WHAT YOU ARE ASKED TO DO:
In the entries that follow, find the line containing "Screen dimensions: 1101x643"; from there, copy every line exactly through the line containing "Click the arrow".

DATASET EXCERPTS:
--- START ---
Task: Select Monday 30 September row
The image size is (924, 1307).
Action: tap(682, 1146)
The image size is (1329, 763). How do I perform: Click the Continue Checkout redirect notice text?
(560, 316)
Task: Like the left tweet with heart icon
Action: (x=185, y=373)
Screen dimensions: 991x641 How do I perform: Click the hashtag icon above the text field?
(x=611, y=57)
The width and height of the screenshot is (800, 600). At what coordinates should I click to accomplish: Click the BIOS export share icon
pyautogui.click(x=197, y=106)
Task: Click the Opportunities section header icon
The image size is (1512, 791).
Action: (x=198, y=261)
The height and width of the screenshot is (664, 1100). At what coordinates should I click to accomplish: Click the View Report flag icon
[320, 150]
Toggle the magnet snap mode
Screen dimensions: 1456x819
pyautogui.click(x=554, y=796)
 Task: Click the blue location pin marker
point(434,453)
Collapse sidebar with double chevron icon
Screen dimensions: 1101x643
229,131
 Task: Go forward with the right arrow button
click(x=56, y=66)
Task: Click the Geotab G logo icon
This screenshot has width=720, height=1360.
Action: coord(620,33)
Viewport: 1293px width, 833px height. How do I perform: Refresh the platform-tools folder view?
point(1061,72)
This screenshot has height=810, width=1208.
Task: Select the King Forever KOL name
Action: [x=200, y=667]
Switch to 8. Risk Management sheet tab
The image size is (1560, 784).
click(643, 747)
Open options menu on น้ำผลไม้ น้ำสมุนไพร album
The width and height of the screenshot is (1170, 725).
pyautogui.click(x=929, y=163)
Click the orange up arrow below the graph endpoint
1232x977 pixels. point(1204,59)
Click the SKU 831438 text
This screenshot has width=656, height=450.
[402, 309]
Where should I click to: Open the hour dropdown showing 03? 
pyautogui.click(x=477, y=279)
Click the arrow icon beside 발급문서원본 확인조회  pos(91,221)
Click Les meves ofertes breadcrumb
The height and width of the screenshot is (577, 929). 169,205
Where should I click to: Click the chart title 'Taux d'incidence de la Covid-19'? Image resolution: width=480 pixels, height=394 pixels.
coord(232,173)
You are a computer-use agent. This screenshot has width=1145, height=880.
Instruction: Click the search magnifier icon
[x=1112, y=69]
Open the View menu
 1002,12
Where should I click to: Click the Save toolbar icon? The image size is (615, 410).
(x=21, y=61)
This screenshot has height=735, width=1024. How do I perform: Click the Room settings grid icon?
--- END ---
RESULT FOR THIS EXERCISE:
Screen dimensions: 1101x643
229,131
 Task: Go forward with the right arrow button
click(x=56, y=66)
Task: Click the Geotab G logo icon
This screenshot has width=720, height=1360.
Action: coord(620,33)
Viewport: 1293px width, 833px height. How do I perform: Refresh the platform-tools folder view?
point(1061,72)
This screenshot has height=810, width=1208.
Task: Select the King Forever KOL name
Action: [x=200, y=667]
Switch to 8. Risk Management sheet tab
The image size is (1560, 784).
click(643, 747)
Open options menu on น้ำผลไม้ น้ำสมุนไพร album
The width and height of the screenshot is (1170, 725).
pyautogui.click(x=929, y=163)
Click the orange up arrow below the graph endpoint
1232x977 pixels. point(1204,59)
Click the SKU 831438 text
This screenshot has width=656, height=450.
[402, 309]
Where should I click to: Open the hour dropdown showing 03? 
pyautogui.click(x=477, y=279)
Click the arrow icon beside 발급문서원본 확인조회  pos(91,221)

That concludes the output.